• EXERCISE INPUTS:
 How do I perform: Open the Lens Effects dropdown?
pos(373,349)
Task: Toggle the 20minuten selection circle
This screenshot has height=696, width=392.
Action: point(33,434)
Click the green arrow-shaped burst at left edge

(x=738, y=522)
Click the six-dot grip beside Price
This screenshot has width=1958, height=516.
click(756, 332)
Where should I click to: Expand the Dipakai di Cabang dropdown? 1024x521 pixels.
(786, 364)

---

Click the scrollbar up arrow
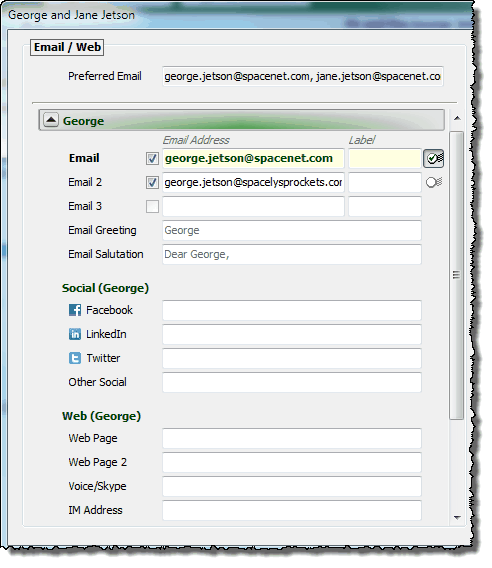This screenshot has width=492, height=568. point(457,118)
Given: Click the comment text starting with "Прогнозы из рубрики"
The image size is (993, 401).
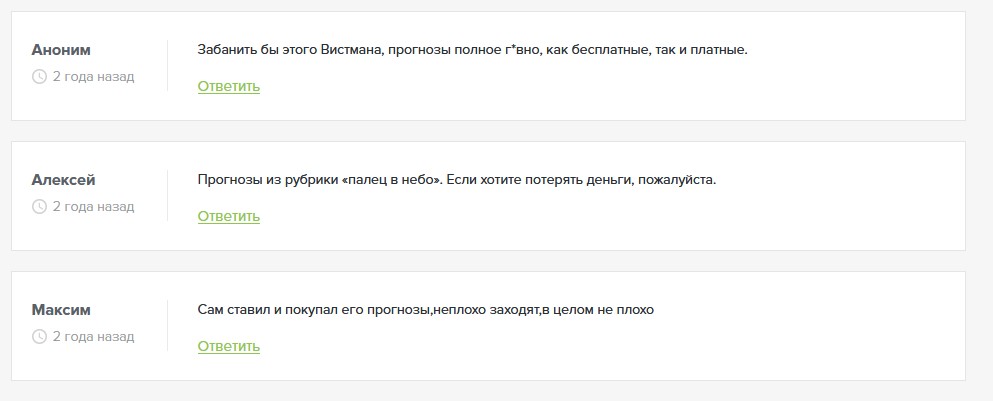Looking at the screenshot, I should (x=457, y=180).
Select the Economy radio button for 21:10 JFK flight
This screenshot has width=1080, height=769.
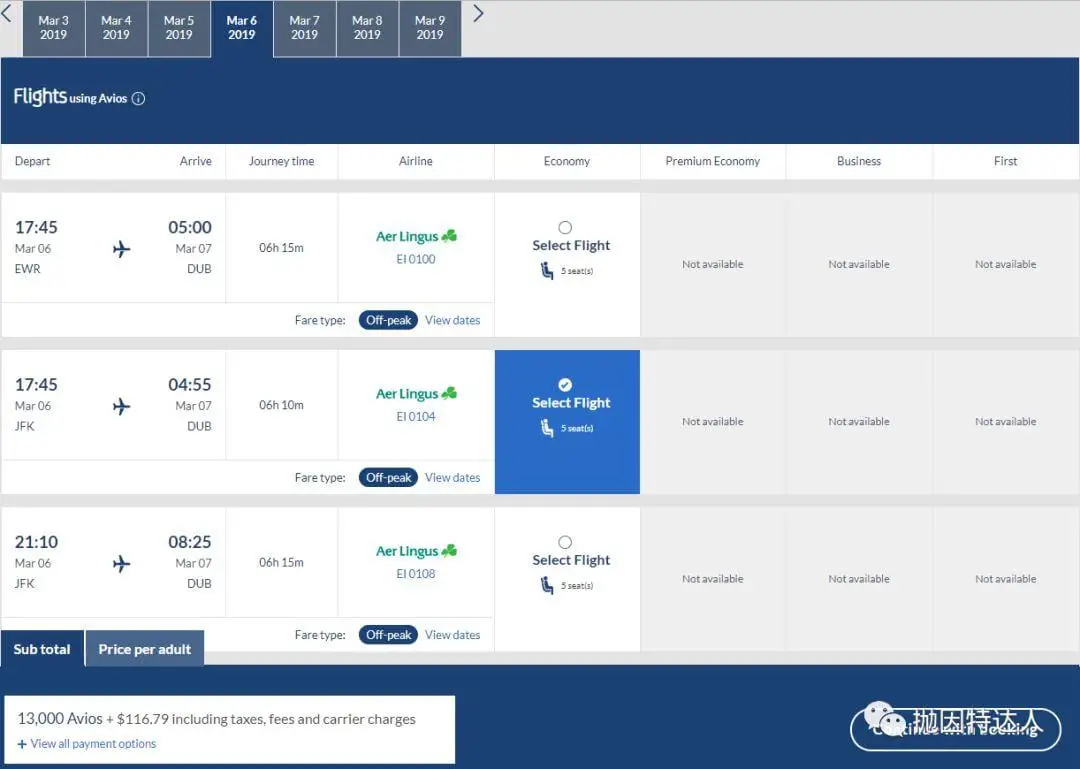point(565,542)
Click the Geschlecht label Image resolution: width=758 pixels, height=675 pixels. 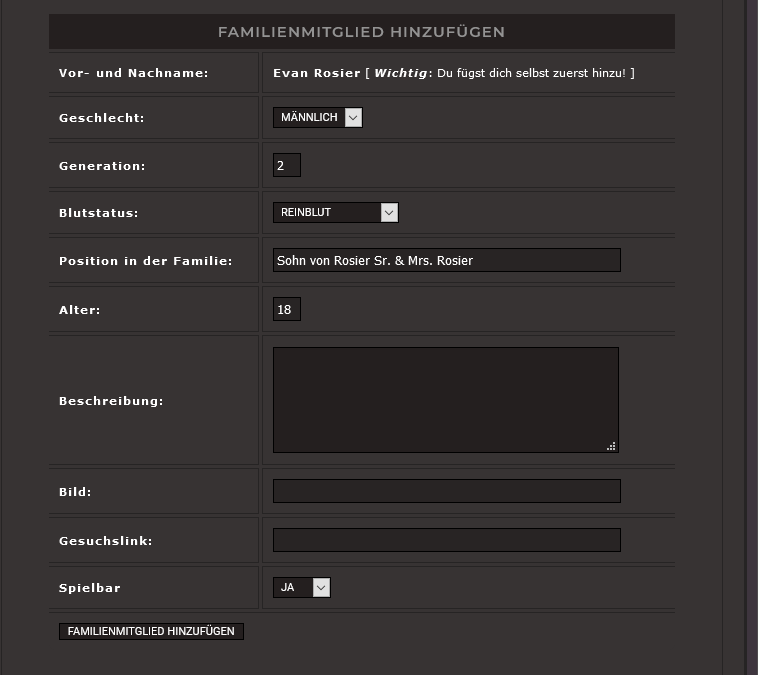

* * *

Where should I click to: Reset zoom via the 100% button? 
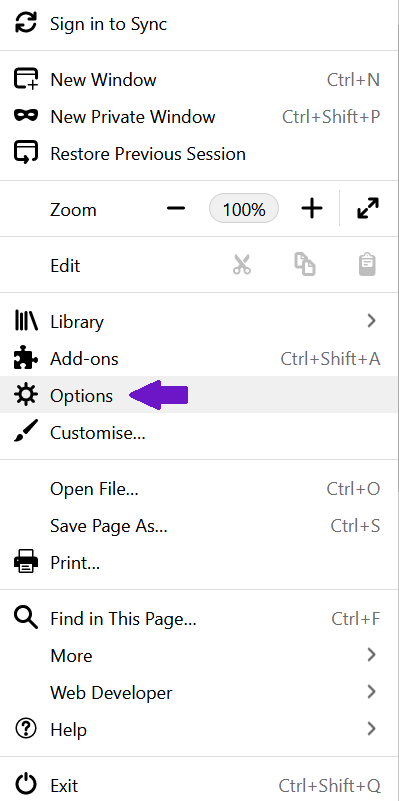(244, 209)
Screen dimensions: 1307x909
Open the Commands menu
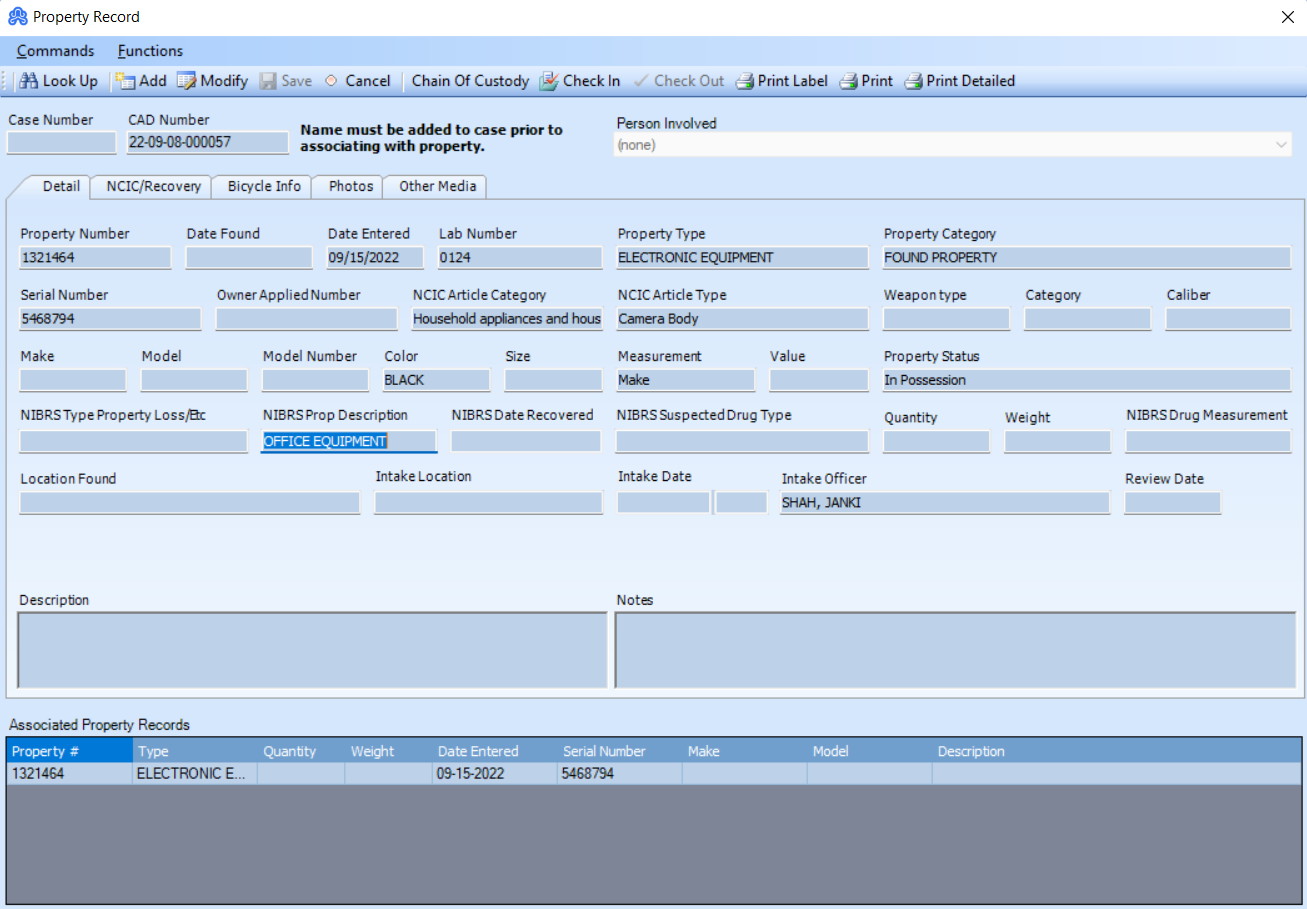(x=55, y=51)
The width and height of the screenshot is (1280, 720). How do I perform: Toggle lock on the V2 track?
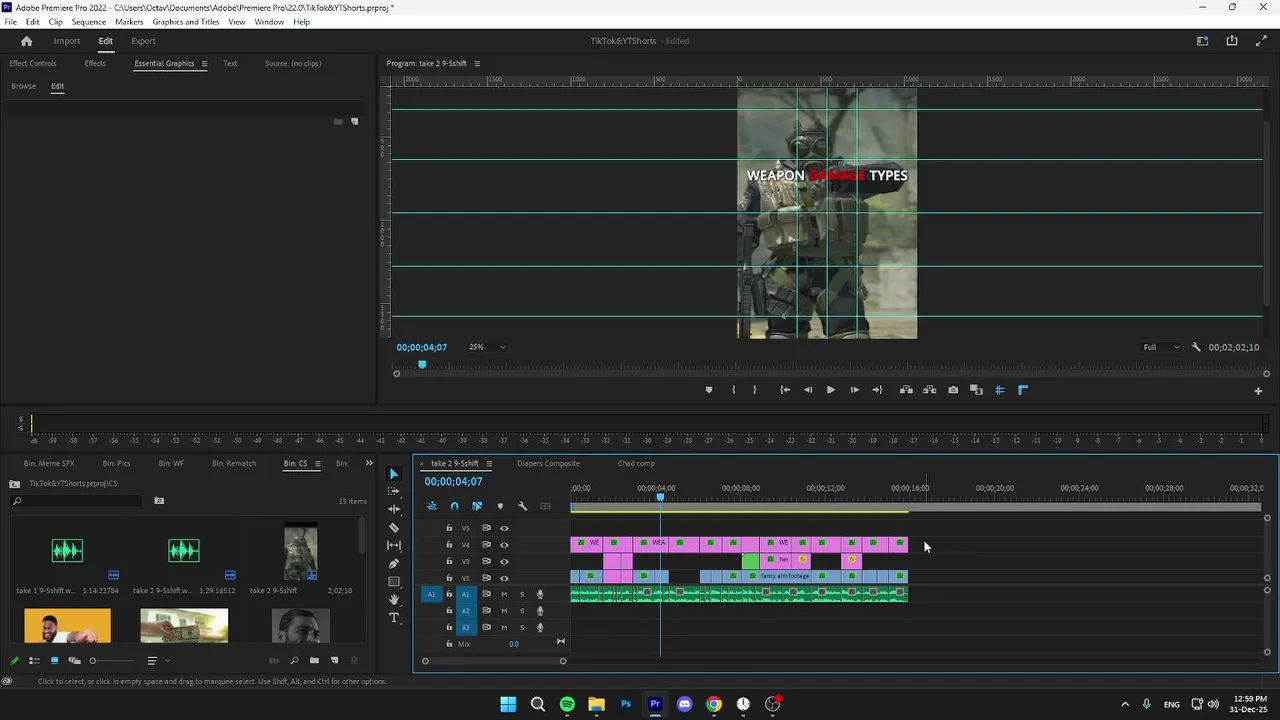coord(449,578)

• WRITTEN REQUEST:
Copy the items from the line with "Click the scrollbar up arrow" to the line with "Click the Geschlecht", swapping "radio button" for "option button" and leaving everything else unchanged. Leave the pictures out of your answer.

• EXPECTED OUTPUT:
Click the scrollbar up arrow
This screenshot has width=492, height=568. point(457,118)
Given: Click the comment text starting with "Прогнозы из рубрики"
The image size is (993, 401).
Looking at the screenshot, I should (x=457, y=180).
Select the Economy option button for 21:10 JFK flight
This screenshot has width=1080, height=769.
point(565,542)
Click the Geschlecht label Image resolution: width=758 pixels, height=675 pixels. 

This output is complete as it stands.